Ella bajó la vista, pero no apartó su mano cuando él la tomó.
—Yo tampoco lo imaginé —murmuró.
Fue un momento simple, sin promesas ni grandes declaraciones, pero en ese silencio compartido, algo entre ellos se afirmó. Como si las raíces que Gabriel mencionaba los estuvieran atando, lentamente, al mismo lugar… y al mismo destino.
Al día siguiente, recibieron la visita inesperada de Julia Rivera, la nueva jefa de la oficina del Ministerio del Ambiente en Chanchamayo.
—He leído su informe preliminar —dijo, mientras examinaba los planos del cafetal, ahora extendidos sobre la mesa de comedor—. Tienen un proyecto sólido. Integrar la conservación ambiental con la producción de café sostenible y turismo vivencial es una buena base.
Valeria no pudo evitar sonreír.
—¿Entonces nos apoyará?
Julia asintió, aunque con cautela.
—Mi oficina puede emitir un informe favorable y presentar su plan en Lima. Pero necesitarán pruebas sólidas de que el área en disputa tiene valor ecológico y que su gestión comunal será sostenible.
Gabriel intervino.
—Podemos conseguir eso. Hay biólogos dispuestos a colaborar. También contamos con testimonios de la comunidad.
—Entonces trabajen rápido —advirtió Julia—. Si el terreno es vendido antes de que el plan sea aprobado, será difícil revertir la decisión.
Después de que Julia se marchara, Valeria se sintió más decidida que nunca. Abrió su laptop y escribió una nueva entrada en su blog, acompañada de fotografías del cafetal, los rostros de los agricultores y una toma del río cruzando bajo el puente San Sebastián.
“Cuando la tierra habla, hay que escucharla con el corazón. En el Valle del Milagro, no se trata solo de café o flores. Se trata de quienes cuidan el suelo con sus manos y los que lo recuerdan con sus sueños.”
Gabriel se asomó detrás de ella y leyó en silencio.

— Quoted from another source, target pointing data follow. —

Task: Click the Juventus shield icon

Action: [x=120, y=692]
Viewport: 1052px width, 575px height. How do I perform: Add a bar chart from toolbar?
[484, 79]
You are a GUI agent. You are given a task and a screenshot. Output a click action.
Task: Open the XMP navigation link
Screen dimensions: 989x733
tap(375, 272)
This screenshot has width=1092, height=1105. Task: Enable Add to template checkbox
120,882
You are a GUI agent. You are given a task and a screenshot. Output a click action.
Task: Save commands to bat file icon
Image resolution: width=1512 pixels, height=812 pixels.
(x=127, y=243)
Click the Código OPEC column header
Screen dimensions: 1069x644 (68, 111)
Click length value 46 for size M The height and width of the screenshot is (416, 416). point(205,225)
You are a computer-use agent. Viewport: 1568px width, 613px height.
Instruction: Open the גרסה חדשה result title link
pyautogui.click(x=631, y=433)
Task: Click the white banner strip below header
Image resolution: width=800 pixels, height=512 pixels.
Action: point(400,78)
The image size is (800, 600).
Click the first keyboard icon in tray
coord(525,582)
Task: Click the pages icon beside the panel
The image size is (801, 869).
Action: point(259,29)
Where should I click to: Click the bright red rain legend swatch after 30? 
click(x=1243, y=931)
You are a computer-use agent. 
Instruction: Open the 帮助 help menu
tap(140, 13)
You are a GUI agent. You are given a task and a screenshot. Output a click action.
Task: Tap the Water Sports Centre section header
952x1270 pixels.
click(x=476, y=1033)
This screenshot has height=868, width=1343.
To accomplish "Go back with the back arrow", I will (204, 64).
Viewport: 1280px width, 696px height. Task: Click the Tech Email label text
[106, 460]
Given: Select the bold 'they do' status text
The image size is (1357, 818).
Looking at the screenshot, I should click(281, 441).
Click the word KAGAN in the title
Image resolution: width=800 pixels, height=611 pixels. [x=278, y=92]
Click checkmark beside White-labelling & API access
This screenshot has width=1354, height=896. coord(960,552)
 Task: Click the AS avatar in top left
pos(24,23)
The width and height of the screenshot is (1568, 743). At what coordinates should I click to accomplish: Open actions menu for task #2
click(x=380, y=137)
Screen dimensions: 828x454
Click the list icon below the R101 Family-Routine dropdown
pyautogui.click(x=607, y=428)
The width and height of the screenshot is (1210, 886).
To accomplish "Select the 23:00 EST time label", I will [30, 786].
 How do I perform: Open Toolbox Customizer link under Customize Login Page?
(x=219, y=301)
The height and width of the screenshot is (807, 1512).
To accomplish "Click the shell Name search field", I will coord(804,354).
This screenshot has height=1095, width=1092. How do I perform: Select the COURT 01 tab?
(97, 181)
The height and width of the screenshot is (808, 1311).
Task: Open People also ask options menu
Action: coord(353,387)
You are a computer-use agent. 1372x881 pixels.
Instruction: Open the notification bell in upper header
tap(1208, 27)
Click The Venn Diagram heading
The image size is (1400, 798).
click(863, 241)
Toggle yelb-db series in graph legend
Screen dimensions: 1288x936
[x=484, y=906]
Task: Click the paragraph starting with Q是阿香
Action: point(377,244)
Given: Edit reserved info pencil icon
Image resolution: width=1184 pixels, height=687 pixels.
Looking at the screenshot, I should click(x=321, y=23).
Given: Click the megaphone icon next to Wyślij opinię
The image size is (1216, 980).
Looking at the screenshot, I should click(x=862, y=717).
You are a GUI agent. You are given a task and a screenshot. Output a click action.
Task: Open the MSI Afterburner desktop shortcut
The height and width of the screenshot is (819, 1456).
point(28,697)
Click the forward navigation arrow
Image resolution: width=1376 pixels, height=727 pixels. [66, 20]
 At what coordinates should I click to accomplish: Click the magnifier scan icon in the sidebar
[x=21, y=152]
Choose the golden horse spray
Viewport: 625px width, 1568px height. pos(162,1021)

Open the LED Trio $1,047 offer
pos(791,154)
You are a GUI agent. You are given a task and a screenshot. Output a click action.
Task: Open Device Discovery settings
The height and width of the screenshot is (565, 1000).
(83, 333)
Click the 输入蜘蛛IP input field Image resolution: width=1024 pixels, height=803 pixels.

—Eso es lo que necesitábamos.
—¿La publicación?
—No. Tu voz.
La publicación de Valeria en el blog no tardó en hacerse viral. En cuestión de horas, comenzaron a llegar mensajes de apoyo desde distintos puntos del país. Agricultores de otras zonas, estudiantes de universidades de Lima, incluso turistas que alguna vez visitaron el Valle del Milagro compartieron la entrada con comentarios llenos de emoción y nostalgia.
—Está funcionando —dijo Gabriel, leyendo desde su celular—. Hay gente pidiendo al Ministerio que intervenga. Algunos ofrecen apoyo técnico. Otros quieren conocer el cafetal.
Valeria, sentada frente a la computadora, sintió un calor reconfortante en el pecho. No solo estaban defendiendo una herencia familiar, sino también un símbolo colectivo.
Sin embargo, la respuesta de Don Ernesto no tardó en llegar. La mañana siguiente, el abogado del tío abuelo se presentó con una carta notarial: notificaban a Valeria de su desalojo formal en un plazo de treinta días.
—Esto no va a detenernos —dijo Gabriel, apretando los puños.
Valeria, en cambio, se quedó en silencio largo rato, observando el sello del abogado, el membrete imponente y la firma familiar de Ernesto Paredes.
—Él no va a detenerse, Gabriel. No le importa el valle ni lo que significa. Para él, esto siempre ha sido un juego de poder.